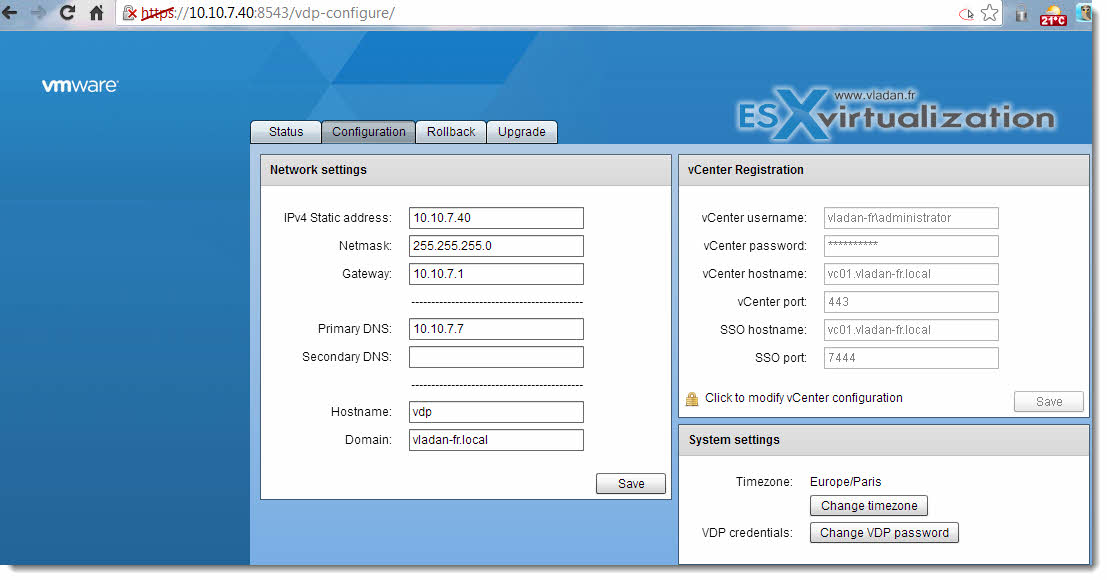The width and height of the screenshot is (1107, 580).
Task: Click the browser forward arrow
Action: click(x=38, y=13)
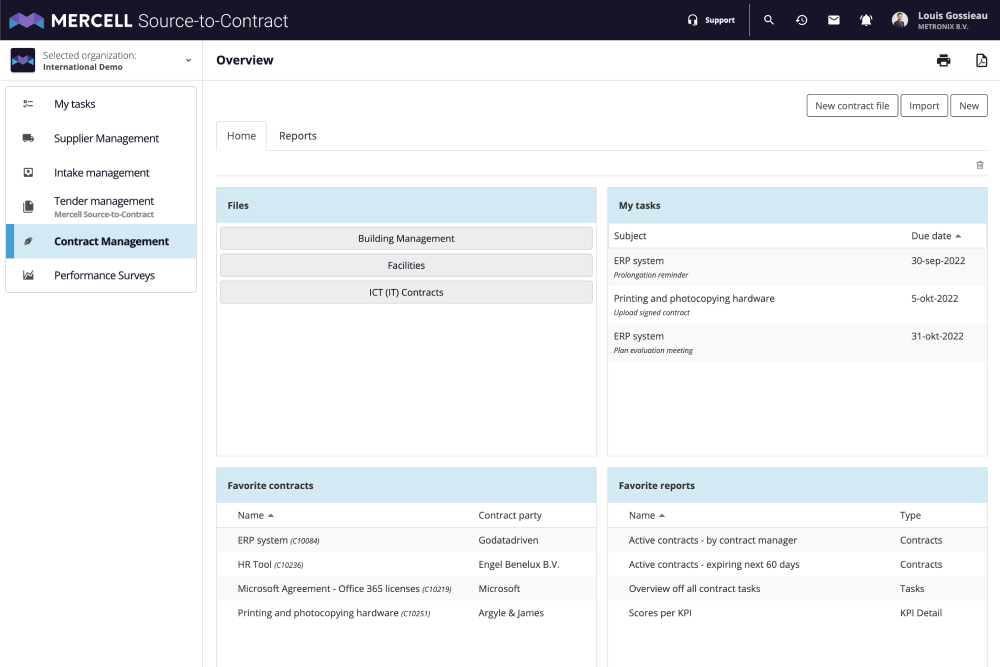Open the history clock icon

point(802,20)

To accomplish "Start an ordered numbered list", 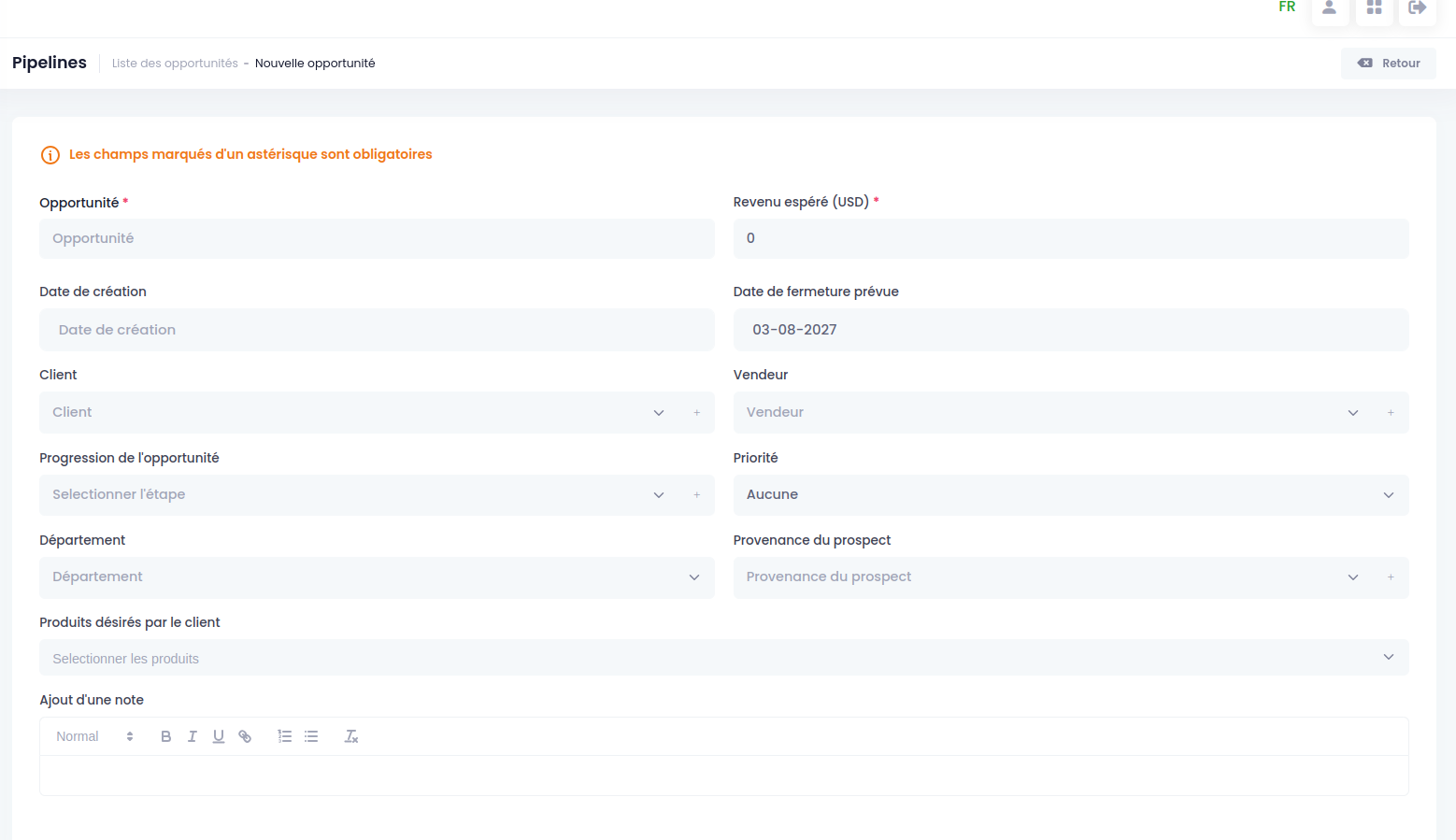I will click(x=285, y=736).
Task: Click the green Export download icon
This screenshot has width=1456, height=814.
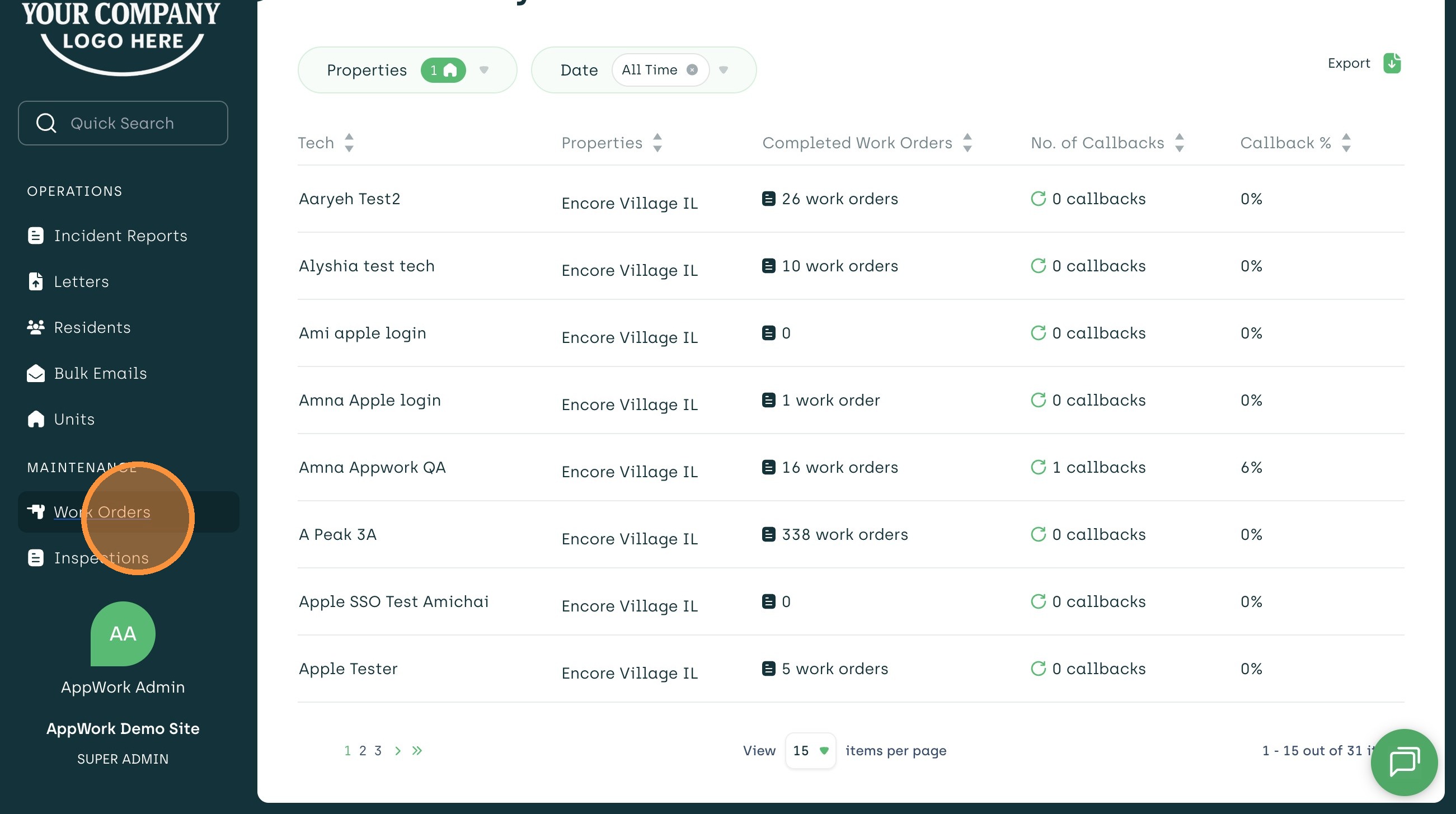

★ ★ ★

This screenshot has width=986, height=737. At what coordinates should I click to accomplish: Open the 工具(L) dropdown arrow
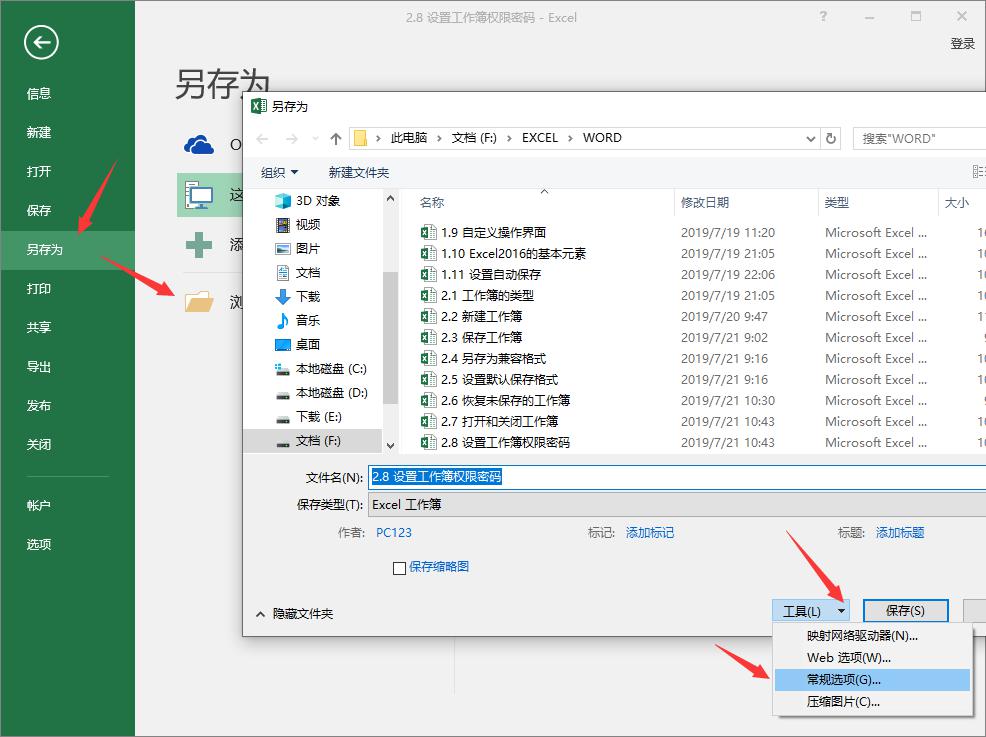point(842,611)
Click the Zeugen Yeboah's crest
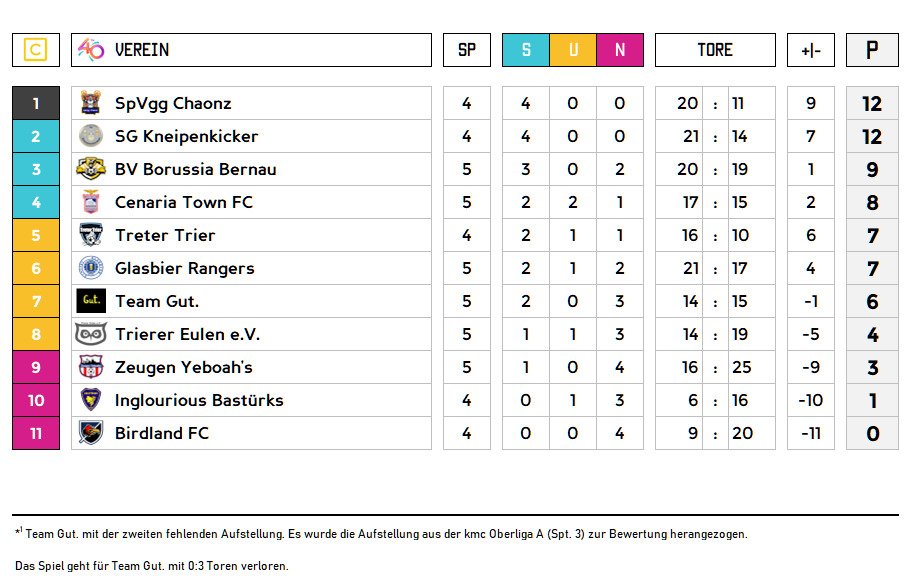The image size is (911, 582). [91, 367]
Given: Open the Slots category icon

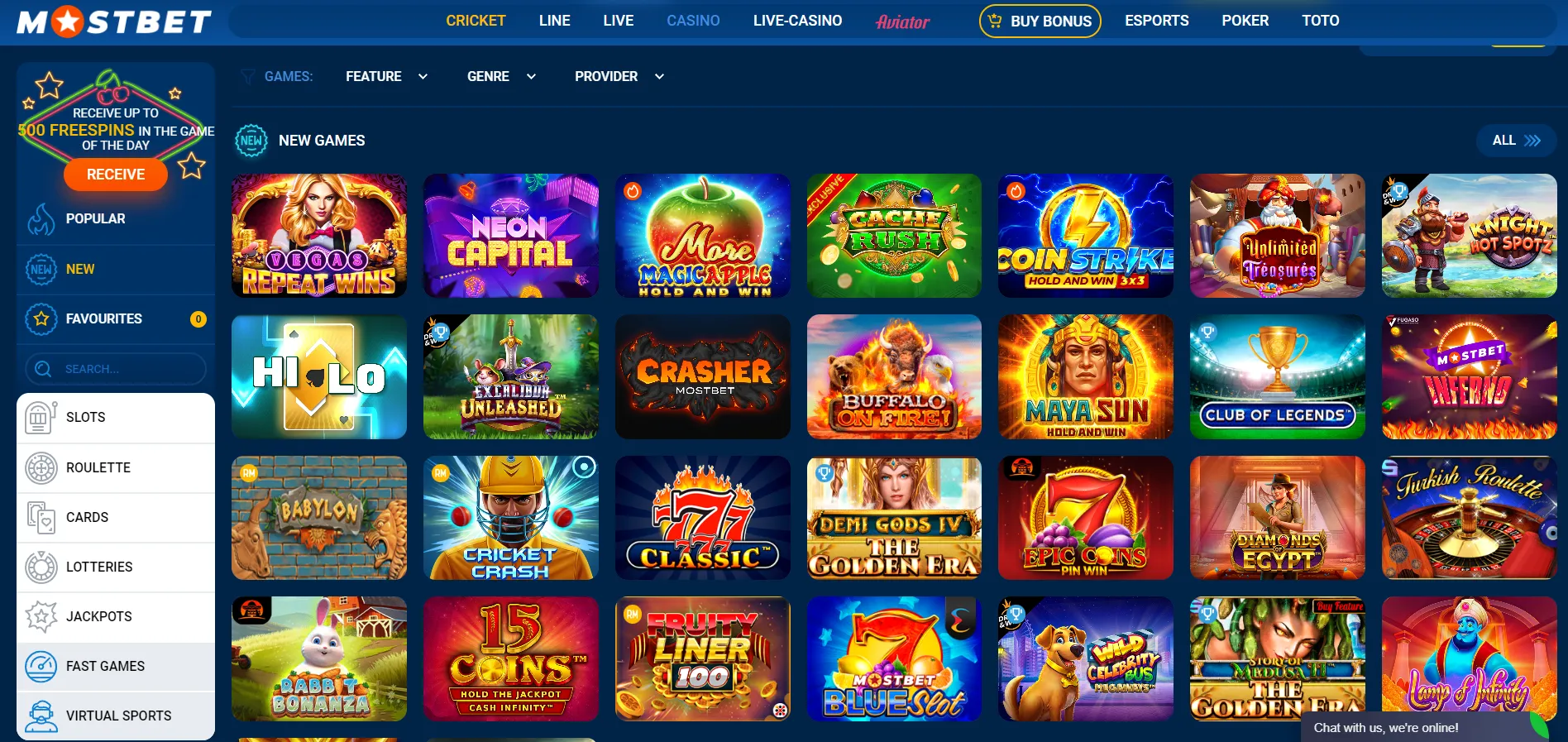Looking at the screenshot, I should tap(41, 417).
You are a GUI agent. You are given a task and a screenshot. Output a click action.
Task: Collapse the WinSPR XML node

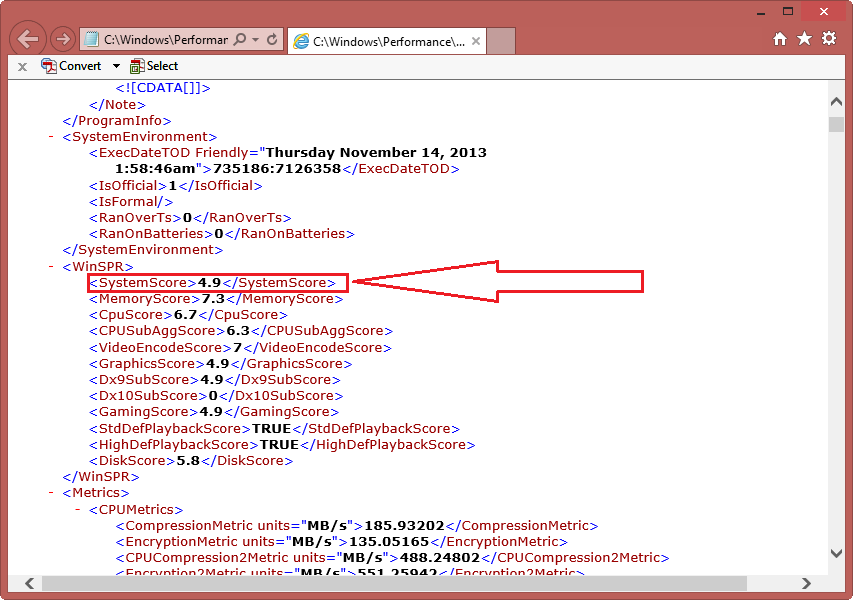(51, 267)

★ ★ ★

__Work to be completed__. Report each line of the entries above that contains the word "This", copying every such line in full.

__The response__.
This screenshot has width=1456, height=814.
This screenshot has width=986, height=737. At what coordinates should I click to accomplish: Open the 工具(L) dropdown arrow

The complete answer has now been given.